Il 1° luglio è una data importante per i nostri treni: nel 1905 nascono le Ferrovie dello Stato, nel 1931 viene inaugurata la Stazione Centrale di Milano, della quale abbiamo parlato quattro anni addietro.

Per noi appassionati (di fotografie e treni), la Stazione Centrale di Milano conserva una sua fotogenia. E’ l’atmosfera a farla da padrona, quella che scende dalle arcate. Del resto, laddove si fermano i treni vivono storie, che sarebbe bello poter raccontare.
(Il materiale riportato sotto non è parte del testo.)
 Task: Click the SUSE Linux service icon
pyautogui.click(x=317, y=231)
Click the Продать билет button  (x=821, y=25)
Il mondo ferroviario è quasi una religione, praticata da migliaia di persone in Italia e in Europa (Gianni Berengo Gardin compreso). Persone che, come faceva Proust, sfogliano l’orario ferroviario come un catalogo dei desideri (da Trenomania, di Jaroslav Rudies).
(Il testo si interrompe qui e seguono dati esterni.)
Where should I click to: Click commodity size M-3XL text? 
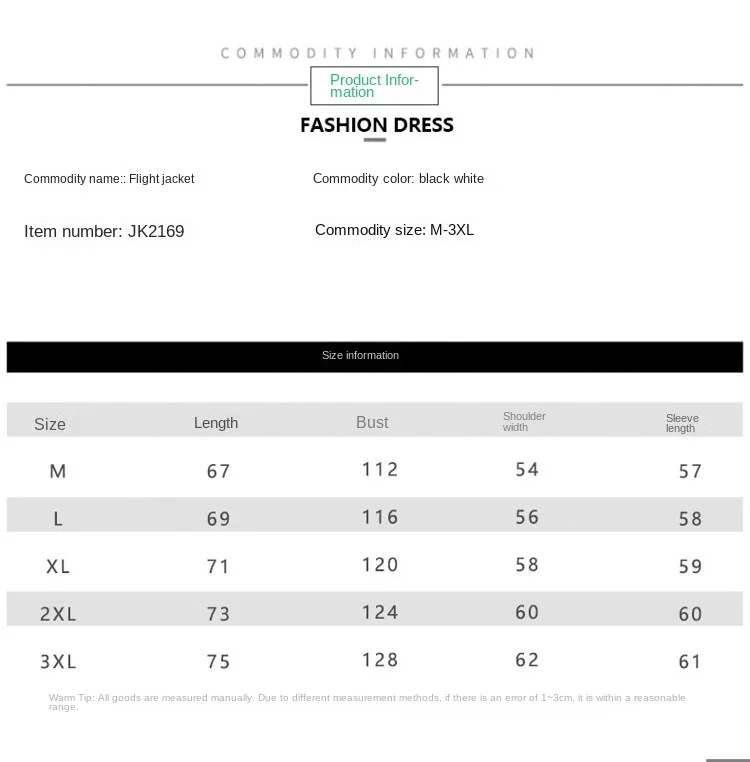(x=452, y=230)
Nessuno sale su un treno per caso: c’è sempre una storia da affrontare, un’esigenza intima. Per noi appassionati sono importanti anche i binari, lucidi e ferrosi. Loro guardano lontano, dietro la curva, e rappresentano un’opportunità: quella di un finestrino che è già un’inquadratura fotografica.

Sveliamo subito un mistero circa la stazione milanese: quella che vediamo oggi in realtà è la "seconda" Centrale del capoluogo lombardo. La prima era stata costruita nel 1864, dove oggi troviamo Piazza della Repubblica, in fondo a via Vittor Pisani, l’ampio viale che parte appunto dall’attuale Stazione Centrale. In Piazza della Repubblica non esiste più alcuna traccia della vecchia costruzione.
La seconda Stazione Centrale divenne operativa il 30 giugno 1931, dopo una lunga storia. La prima pietra venne posata dal re Vittorio Emanuele III nel 1906, senza che vi fosse un progetto. Della costruzione se ne occupò l'architetto Ulisse Stacchini (dal 1912), che prese ispirazione dalla Stazione di Washington. I lavori procedettero a rilento. Il 1° luglio 1931 avvenne finalmente l'inaugurazione ufficiale. Da allora la stazione ha conservato le sembianze che notiamo ancora oggi.